Select Page
Read Introduction to 1 Corinthians


“Love never fails. But whether there are prophecies, they will fail; whether there are tongues, they will cease; whether there is knowledge, it will vanish away.”


But whether there are prophecies, they will fail;

One day there will be no need for prophecies because we will hear the Word of God directly in heaven. Although love will never fall, the three gifts of prophecies, tongues, and knowledge closed early in the church age. The gifts of prophecies and knowledge were foundational to establishing the canon (Ep 2:20), but the gift of tongues was confirmatory to the canon (2 Co 12:12; He 2:4).

The verbs “fail” and “vanish away” are the same Greek word (katargeo), whereas the word “cease” is a far different word (pauo). The dynamic of prophecies and knowledge is different from tongues. The word for “fail” and “vanish away” (katargeo) means to be rendered inoperative. The Greek used this term for cutting the hamstring of a horse. The horse was still alive but hamstrung so that he could not jump the fence. The word “cease” means to be terminated. The difference in these terms shows that the original gifts of prophecies and knowledge would change in a different way than tongues. The gifts of prophecies and knowledge would still exist, but the nature of them would change from receiving divine revelation directly to simply knowledge of and exposition of revelation. Tongues would come to an absolute cessation at the completion of the canon (writing the New Testament).

The words “fail” and “vanish away” are in the passive voice in the Greek, indicating that God changed the nature of those gifts at the close of the canon (as we will see later). These two gifts would stop by something outside; God would do the stopping. The word “cease” is in the middle voice in the Greek, indicating that tongues would come to an absolute stop (termination) of its own accord (there is debate on this point). Often there is no distinction between passive and middle voices, but when the author uses them in parallel, as here, they have distinct meanings.

Paul drops tongues in the ensuring verses from his discussion and pursues what would happen to prophecy and knowledge (vv. 9-13).

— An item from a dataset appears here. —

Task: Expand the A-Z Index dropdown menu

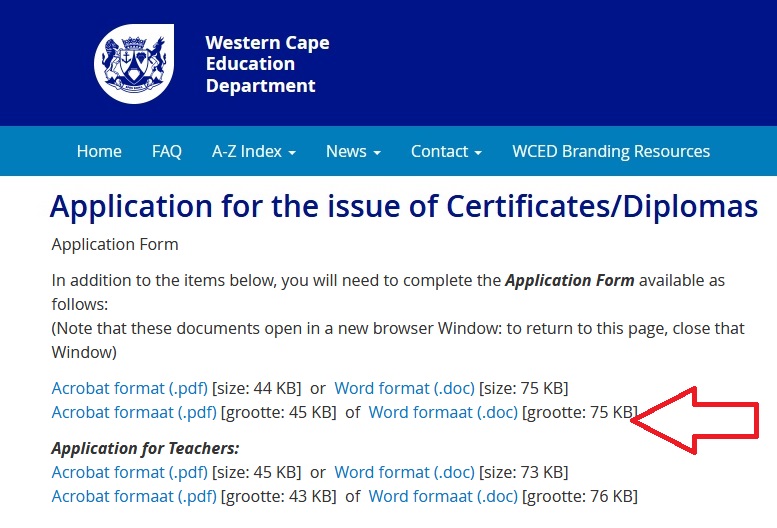Action: coord(254,151)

Knowledge and prophecy would not be the same after the completion of the canon but would have a different nature and more limited function.

The idea of prophecies both in the Old and New Testament contain two ideas: (1) divinely and supernaturally originated immediate revelation and (2) communication of that revelation. Note Revelation 1:3 and 22:7.

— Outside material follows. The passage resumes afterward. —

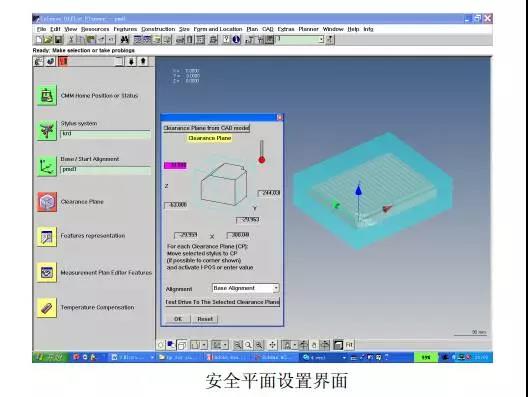Click the binoculars find icon in toolbar
The height and width of the screenshot is (397, 528).
(x=124, y=40)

whether there are tongues, they will cease;

Tongues would cease at some point, but love will not cease. The word “cease” means stop. Note that the following verses (9-13) drop tongues but develop further points about the gifts of prophecies and knowledge. The later two gifts continued after the close of the canon but in modified form. The gift of prophecies has the component of communication of revelation but not the miraculous element of immediate revelation.

whether there is knowledge, it will vanish away.

The original gift of knowledge was direct knowledge of special revelation before the completion of the canon, as well as the capacity to know and understanding large segments of revelation. The gift of knowledge was a rational gift dealing with the ability to grasp the logic of the Word of God. The direct aspect of the gift of knowledge was “rendered inoperative” or, as our translation says, “will vanish away” after completing the canon.


God modified sign gifts after the completion of the canon.


Prophecy is miraculous in nature. Any understanding of the gift of prophecy without understanding its miraculous nature will result in a distortion of its function. It bestowed revelation directly from God. This gift functioned with full authority and complete accuracy in revealing God’s truth to individuals, but this aspect of the gift is no longer extant. Prophecy played a vital role in the foundation of the canon of Scripture and the church itself. This is the same as the gift of knowledge.

Most miraculous phenomena relate to epoch events in special revelation. There are almost no miracles in the Bible without association to special revelation. There were three periods of miracles in the Bible:

  1. Moses and Joshua,
  2. Elijah and Elisha, and
  3. Jesus and the apostles.

Each period lasted around 70 years. No miracle occurred after A.D. 58 (Ac 28:8). The book of Hebrews (A.D. 67, 68) specifies that confirmation of the authenticity of apostles was a past event (He 2:3, 4, aorist, passive, indicative). Jesus and the apostles are the cornerstone and foundation of Christianity, so the New Testament connects miracles to the New Testament period and to attestation of the apostles and their associates to write Scripture. God gave “signs, wonders, and miracles” to authenticate apostles as sources of special revelation. As miracles attested Jesus’ authority (Ac 2:22), so miraculous signs of the apostles attested their authority to write Scripture (2 Co 12:12). God bore witness to His revelation through those who were sources of His specially revealed Word (He 2:3, 4). Temporal gifts faded after completing the canon because the church no longer needed them for revelation purposes.